About the September 2024 EY CEO Outlook Pulse

On behalf of the global EY organization, in July and August 2024, FT Longitude, the specialist research and content marketing division of the Financial Times Group, conducted an anonymous online survey of 1,200 CEOs from large companies around the world that aims to provide valuable insights on the main trends and developments impacting the world’s leading companies as well as business leaders’ expectations for future growth and long-term value creation. Respondents represented 20 countries (Brazil, Canada, Mexico, the United States, Belgium, Luxembourg, the Netherlands, France, Germany, Italy, Denmark, Norway, Sweden, the United Kingdom, Australia, China, India, Japan, Singapore and South Korea) and five industries (consumer and health; financial services; industrials and energy; infrastructure; technology, media and telecoms). Surveyed companies’ annual global revenues were as follows: less than US$500m (20%), US$500m–US$999.9m (20%), US$1b–US$4.9b (30%) and greater than US$5b (30%).

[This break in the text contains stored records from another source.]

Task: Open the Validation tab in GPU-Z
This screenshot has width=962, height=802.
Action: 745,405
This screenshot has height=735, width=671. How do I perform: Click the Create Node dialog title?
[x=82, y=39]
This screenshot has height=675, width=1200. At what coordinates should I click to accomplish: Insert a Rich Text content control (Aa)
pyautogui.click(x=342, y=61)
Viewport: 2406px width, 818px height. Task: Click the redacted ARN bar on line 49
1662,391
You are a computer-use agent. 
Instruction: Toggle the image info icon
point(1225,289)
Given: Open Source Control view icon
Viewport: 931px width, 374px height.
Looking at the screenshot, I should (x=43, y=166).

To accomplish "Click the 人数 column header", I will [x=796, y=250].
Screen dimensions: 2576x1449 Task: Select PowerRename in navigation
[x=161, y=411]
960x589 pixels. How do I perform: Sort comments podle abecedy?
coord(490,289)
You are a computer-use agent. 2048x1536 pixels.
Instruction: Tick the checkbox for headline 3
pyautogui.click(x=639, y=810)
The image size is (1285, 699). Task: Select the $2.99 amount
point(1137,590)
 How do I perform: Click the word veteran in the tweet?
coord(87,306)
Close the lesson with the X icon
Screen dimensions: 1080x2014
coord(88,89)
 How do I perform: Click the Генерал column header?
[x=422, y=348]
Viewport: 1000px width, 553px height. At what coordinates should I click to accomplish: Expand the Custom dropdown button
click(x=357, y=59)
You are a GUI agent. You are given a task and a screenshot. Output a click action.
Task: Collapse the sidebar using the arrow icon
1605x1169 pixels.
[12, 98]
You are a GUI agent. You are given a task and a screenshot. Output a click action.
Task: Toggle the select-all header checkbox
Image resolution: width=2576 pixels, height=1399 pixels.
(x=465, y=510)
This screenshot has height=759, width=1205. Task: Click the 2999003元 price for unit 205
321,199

The CEO Confidence Index was constructed by quantifying CEO sentiment across various economic and business dimensions. CEOs rated their outlook on 15 statements using a 5-point scale ranging from "very pessimistic" (0) to "very optimistic" (100). These responses were aggregated into five thematic groups: sector growth, prices and inflation, company growth, talent, and a composite investment and technology. An overall one-number index was then calculated by averaging scores across these groups.